Morer R
-
I have inherited a decent-sized R codebase but it's full of redundant looping and rbinds and joins weird tricks to pass around row and column names, so it's showing how to program around R, and teaching me zippola about how to program in R
So let's try youz guyz:
What's the idiomatic R way to write this? Buttuming that I ab_table is a dataframe in R and an rdbms table in the example below.
"select a, b, count(*), avg(a) from ab_table group by a,b"
This should be absolutely trivial, but I can't find an easy way to do it...
... its like one command in SAS or SPSS... but in R I end with vectors containing one dataframe per element and who knows what... HELP!paging @dkf, @Mikael_Svahnberg, (m.s,. am I right to page you?)
EDIT: points off if you suggest a function that calls SQL... I'm using that as a common-denominator way of expressing the general problem.
-
I'll think about this tomorrow, my brain has shut down for the night.

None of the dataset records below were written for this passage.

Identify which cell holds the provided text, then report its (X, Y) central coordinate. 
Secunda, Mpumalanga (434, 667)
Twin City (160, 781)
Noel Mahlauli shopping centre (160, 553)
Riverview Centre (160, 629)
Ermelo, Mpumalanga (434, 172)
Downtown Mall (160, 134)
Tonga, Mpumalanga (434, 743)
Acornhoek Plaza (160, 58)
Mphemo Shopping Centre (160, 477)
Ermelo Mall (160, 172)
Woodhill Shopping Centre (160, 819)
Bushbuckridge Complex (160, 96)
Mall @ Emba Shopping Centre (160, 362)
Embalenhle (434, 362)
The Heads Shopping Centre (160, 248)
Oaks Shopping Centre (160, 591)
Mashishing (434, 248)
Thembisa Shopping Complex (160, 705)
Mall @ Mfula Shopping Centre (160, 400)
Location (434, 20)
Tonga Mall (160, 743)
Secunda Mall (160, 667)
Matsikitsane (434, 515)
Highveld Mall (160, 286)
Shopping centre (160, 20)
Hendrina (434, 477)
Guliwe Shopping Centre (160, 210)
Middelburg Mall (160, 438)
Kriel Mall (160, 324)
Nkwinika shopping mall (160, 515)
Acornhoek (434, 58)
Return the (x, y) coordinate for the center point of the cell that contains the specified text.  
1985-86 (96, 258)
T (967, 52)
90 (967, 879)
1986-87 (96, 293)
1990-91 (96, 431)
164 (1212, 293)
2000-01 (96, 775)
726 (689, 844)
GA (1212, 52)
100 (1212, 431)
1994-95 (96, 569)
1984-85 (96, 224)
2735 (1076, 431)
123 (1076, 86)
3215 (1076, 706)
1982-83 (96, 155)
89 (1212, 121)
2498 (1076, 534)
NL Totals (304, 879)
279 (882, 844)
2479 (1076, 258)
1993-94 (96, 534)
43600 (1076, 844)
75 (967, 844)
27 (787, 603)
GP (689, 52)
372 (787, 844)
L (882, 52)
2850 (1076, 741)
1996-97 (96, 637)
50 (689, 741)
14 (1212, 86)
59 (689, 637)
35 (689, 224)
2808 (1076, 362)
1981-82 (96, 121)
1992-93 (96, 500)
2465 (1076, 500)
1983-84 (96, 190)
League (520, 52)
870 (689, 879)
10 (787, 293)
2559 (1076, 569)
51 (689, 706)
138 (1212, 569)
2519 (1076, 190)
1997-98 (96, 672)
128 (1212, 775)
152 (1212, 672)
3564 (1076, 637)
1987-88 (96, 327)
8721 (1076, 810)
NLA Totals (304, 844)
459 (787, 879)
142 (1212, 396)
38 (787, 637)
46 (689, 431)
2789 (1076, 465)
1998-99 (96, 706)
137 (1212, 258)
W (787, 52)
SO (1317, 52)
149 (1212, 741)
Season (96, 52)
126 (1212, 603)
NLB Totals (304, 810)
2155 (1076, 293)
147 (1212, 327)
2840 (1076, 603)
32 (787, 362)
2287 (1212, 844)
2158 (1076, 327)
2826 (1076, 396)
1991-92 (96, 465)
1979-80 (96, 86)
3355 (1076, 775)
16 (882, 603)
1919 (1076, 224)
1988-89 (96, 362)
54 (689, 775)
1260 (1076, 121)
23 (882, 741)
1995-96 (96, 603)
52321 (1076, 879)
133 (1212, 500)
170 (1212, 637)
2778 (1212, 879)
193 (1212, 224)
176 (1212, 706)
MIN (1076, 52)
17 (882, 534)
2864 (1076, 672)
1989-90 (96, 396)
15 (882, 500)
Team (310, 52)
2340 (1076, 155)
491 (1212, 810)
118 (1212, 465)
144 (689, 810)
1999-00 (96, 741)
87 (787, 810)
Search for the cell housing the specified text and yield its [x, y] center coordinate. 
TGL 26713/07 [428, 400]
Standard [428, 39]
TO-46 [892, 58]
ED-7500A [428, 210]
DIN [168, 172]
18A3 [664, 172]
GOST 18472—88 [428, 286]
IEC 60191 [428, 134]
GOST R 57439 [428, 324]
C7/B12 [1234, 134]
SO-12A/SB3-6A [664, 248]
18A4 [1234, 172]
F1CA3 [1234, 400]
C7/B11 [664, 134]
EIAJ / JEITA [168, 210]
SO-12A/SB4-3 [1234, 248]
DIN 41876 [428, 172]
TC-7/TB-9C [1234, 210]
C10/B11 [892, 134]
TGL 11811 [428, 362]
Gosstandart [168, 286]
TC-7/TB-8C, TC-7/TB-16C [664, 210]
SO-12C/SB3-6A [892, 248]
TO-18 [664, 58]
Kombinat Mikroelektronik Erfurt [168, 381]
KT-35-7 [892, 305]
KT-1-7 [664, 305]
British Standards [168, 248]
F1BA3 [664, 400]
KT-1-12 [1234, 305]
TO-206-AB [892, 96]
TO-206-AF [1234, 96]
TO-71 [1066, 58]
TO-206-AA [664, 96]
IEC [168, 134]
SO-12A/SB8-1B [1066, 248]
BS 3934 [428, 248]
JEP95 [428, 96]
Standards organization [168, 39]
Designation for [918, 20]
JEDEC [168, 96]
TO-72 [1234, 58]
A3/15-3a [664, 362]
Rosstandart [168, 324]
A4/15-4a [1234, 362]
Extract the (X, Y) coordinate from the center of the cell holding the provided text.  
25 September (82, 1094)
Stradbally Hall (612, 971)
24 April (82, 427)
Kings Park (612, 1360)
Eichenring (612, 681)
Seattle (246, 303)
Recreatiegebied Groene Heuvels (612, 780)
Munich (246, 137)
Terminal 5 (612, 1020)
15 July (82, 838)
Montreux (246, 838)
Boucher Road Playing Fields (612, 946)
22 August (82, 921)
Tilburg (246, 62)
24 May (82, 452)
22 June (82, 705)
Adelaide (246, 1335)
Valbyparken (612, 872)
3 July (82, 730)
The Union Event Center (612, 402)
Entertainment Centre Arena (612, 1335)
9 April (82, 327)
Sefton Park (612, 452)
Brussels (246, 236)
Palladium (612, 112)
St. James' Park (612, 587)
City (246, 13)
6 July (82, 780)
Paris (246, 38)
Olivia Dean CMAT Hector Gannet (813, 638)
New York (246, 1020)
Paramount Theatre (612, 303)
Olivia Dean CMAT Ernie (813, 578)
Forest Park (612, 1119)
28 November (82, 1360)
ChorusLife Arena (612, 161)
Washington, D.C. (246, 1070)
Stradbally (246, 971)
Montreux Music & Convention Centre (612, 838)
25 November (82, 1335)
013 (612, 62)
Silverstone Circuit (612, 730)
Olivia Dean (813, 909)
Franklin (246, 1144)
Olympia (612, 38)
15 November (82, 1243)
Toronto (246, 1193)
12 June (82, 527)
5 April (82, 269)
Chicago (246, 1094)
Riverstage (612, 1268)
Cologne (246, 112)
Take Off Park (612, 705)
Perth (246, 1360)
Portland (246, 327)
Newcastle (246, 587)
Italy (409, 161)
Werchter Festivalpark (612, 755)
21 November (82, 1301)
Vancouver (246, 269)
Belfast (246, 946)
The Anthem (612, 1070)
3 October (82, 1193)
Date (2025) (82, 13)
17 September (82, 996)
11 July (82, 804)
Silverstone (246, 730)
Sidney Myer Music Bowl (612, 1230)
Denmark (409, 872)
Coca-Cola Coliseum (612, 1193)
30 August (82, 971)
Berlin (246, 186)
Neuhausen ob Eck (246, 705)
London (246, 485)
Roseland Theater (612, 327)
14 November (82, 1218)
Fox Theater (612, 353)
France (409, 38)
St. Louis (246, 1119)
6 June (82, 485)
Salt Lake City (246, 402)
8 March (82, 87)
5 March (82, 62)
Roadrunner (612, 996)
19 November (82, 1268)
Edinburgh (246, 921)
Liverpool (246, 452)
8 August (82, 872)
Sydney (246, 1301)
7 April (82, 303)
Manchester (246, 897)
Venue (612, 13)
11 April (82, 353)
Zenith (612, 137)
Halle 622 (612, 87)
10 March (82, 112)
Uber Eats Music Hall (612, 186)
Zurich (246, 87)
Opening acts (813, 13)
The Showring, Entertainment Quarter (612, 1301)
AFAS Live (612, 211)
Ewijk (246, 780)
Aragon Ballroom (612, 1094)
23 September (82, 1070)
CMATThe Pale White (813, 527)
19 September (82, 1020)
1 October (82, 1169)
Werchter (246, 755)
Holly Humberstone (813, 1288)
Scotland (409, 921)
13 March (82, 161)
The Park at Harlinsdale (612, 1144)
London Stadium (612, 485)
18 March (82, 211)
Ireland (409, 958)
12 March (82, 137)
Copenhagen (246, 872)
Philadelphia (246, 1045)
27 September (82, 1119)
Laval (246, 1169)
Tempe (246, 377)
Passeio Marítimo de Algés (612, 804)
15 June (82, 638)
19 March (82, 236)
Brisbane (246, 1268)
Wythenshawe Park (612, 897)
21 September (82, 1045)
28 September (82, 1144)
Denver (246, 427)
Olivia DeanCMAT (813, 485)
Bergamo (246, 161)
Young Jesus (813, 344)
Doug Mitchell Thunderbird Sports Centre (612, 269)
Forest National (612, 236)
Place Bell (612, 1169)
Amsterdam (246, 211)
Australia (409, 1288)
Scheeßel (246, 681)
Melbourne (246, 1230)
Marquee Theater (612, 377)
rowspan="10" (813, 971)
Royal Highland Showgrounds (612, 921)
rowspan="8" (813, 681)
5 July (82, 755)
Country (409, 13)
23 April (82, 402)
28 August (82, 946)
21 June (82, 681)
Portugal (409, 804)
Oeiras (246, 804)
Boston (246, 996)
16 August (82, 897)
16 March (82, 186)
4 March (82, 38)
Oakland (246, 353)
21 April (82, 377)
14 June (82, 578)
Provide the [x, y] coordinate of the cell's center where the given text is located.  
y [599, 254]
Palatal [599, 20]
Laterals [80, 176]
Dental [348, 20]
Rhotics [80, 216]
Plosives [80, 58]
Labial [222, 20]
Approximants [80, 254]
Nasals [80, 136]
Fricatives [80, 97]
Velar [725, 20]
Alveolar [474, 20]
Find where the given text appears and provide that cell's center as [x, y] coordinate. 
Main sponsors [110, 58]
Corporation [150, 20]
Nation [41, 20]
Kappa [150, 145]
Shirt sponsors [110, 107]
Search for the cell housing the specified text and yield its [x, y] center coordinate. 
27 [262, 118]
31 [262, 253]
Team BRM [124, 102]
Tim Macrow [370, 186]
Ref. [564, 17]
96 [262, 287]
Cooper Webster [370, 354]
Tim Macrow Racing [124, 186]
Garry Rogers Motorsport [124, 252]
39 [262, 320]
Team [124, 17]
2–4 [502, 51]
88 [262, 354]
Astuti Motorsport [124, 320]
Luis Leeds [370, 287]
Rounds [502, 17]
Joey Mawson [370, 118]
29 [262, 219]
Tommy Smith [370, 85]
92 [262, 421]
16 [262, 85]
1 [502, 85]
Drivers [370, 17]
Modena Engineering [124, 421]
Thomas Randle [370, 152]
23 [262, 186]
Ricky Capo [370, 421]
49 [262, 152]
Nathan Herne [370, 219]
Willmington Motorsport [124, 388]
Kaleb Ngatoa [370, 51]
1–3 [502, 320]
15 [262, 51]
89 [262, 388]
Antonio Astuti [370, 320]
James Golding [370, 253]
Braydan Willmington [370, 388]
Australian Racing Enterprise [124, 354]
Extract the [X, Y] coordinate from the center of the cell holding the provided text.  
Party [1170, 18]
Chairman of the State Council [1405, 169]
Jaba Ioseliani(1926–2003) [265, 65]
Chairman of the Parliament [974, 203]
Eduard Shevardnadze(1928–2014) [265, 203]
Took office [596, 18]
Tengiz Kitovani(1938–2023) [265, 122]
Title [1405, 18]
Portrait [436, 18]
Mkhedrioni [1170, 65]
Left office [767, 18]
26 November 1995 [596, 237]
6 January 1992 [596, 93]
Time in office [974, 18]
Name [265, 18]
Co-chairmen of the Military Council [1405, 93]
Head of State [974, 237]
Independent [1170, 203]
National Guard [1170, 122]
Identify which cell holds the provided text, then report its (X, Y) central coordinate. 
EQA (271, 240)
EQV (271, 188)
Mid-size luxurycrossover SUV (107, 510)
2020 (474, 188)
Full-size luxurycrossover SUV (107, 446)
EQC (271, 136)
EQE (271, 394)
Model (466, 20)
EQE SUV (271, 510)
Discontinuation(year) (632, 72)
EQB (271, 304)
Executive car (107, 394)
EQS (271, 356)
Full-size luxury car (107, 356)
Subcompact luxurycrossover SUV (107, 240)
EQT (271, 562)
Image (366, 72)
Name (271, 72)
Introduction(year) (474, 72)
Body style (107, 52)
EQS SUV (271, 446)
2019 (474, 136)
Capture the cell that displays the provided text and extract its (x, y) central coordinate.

Paging @rhywden as well, you are likely to have stumbled upon R in your job...
-
I'm not sure what gave you that idea? :)
-
With all that measuring equipment, I buttumed you had also analysed some data, and then it's either matlab or R, I guessed.
-
Naw, you're forgetting that I'm a science teacher - stuff like that, while interesting, would be absolute overkill.
I'm happy if my students comprehend the differences in usefulness of average and median, for example. If I want to introduce "advanced" concepts like the standard deviation, I'd have to tread very carefully :)
-
Thanks for thinking about it..ever!
-
First, my qualifications for R: zip null.
But I do understand that the count() and avg() functions are called aggregate functions, so I did a search for "aggregate functions R" and came up with this. I hope it helps.
Compute Summary Statistics of Data Subsets
Found another page that actually shows a working demo, I guess:
-
ITYM morrrrrrrrrrrre R.
I'll be here all week! Trrrrrrry the veal.
-
Demonstrating my poor google-fu...
Thanks, that looks promising...
BRB - tomorrow - it the end of my work day.
-
I'll be here all week! Trrrrrrry the veal.
Be sure to trrrrrrrip your waitress.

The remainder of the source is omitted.